Case Presentation:

A 45 year old female with history of psoriatic arthritis and renal transplant from a living unrelated donor (performed in the Philippines in 2014) presented with symptoms of fever, fatigue, weakness, tremors, epigastric pain, and loose stools. At the time of presentation, she had recently completed three cycles of plasmapharesis/IVIG and one cycle of rituximab due to biopsy-proven stage 1b rejection.  She denied chest pain, cough, dyspnea, vomiting, skin rashes, joint pain, or dysuria. On exam, she was febrile to 100.9° F and tachycardic (122 beats per minute). She was ill-appearing and tremulous. Her lung fields were clear to auscultation bilaterally, cardiac exam was negative for murmurs, there was no lymphadenopathy, and her abdomen was soft with right lower quadrant tenderness.
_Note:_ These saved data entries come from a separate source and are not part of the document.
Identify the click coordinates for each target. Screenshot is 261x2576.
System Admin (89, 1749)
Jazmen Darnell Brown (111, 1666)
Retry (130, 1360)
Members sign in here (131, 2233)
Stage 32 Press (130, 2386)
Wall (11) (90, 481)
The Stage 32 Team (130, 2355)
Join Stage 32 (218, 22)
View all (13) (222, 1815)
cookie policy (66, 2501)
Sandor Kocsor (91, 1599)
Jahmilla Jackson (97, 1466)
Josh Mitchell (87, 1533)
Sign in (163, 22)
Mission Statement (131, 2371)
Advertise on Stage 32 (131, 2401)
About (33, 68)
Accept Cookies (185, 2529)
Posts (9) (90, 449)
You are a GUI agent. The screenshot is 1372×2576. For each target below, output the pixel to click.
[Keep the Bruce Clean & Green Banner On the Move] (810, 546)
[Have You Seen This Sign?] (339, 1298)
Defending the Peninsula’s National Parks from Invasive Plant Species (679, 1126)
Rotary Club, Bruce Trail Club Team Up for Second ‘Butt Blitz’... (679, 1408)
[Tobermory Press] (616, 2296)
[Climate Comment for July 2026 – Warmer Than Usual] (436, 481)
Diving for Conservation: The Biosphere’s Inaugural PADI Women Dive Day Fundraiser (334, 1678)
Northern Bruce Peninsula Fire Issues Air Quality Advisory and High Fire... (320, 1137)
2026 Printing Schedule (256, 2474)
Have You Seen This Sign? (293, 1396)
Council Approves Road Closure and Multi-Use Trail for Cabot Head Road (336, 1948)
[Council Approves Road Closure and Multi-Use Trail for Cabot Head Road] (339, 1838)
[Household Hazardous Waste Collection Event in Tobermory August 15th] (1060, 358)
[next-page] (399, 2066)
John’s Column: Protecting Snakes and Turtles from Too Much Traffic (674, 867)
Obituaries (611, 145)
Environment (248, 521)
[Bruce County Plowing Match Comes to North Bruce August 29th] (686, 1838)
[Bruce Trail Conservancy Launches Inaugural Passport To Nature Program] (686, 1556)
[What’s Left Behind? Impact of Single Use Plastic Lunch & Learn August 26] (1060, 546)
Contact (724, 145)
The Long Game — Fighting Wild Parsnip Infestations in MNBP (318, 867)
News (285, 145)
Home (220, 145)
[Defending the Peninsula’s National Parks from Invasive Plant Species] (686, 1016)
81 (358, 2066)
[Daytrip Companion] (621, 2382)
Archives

Initial laboratory values were significant for WBC 11.4 x103/uL, hemoglobin 7.2 g/dL, creatinine 3.7 mg/dL, and Tacrolimus level 15.7 mcg/L. She was treated with empiric Vancomycin and Cefepime, blood and urine cultures were obtained, and Tacrolimus dose was decreased. Due to persistent abdominal pain, a CT abdomen/pelvis was obtained which was significant for multiple mesenteric soft tissue masses mainly in the pelvis with the largest lesion measuring 4.9 x 3.5 cm and a lesion encasing the ileum (see figure).  A CT chest was also completed which showed multiple ground glass opacities. Further investigation revealed elevated LDH (440 U/L), elevated uric acid (9.5 mg/dL) and a negative EBV viral load. Hematology/Oncology was consulted due to concern for Post-Transplantation Lymphoproliferative Disorder (PTLD).  During hospitalization, she also developed pancytopenia (nadir WBC 0.57 x103/uL, Hgb 6.4 g/dL, platelet 44 x103/uL, , ANC 340). Lymph node biopsy was performed and was positive for Mycobacterium tuberculosis with negative flow cytometry. Bone marrow biopsy and bronchoscopy with bronchoalveolar lavage were also positive for Mycobacterium tuberculosis. Treatment was then initiated with Rifampin, Isoniazid, Pyrazinamide, and Ethambutol (RIPE) for disseminated Mycobacterium tuberculosis. Three months later she remains on RIPE therapy. Repeat imaging shows decrease in size of lymphadenopathy and her symptoms are continuing to improve. 

Discussion:

Post-Transplantation Lymphoproliferative Disorder (PTLD), a major complication of hematopoietic stem cell and solid organ transplant, is challenging to recognize given its highly variable presentation. In addition to constitutional symptoms and pancytopenia, the majority of patients present with extranodal masses. Diagnosis of PTLD is confirmed via histopathologic evaluation of the involved tissue. It is important to consider disseminated mycobacterial and other opportunistic infections in the setting of immunosuppression despite initial concern for PTLD.  In this case, the diagnosis of disseminated TB was favorable from a prognostic and management perspective. The diagnosis of PTLD can be devastating and it is imperative to complete a thorough diagnostic work-up prior to causing undue emotional distress. 

Conclusions:

Constitutional symptoms, extranodal masses, and transplant dysfunction may be suggestive of Post-Transplant Lymphoproliferative Disorder. Given the highly variable presentation, impact on prognosis, and need to exclude other malignant or infectious etiologies tissue, biopsy is required for diagnosis.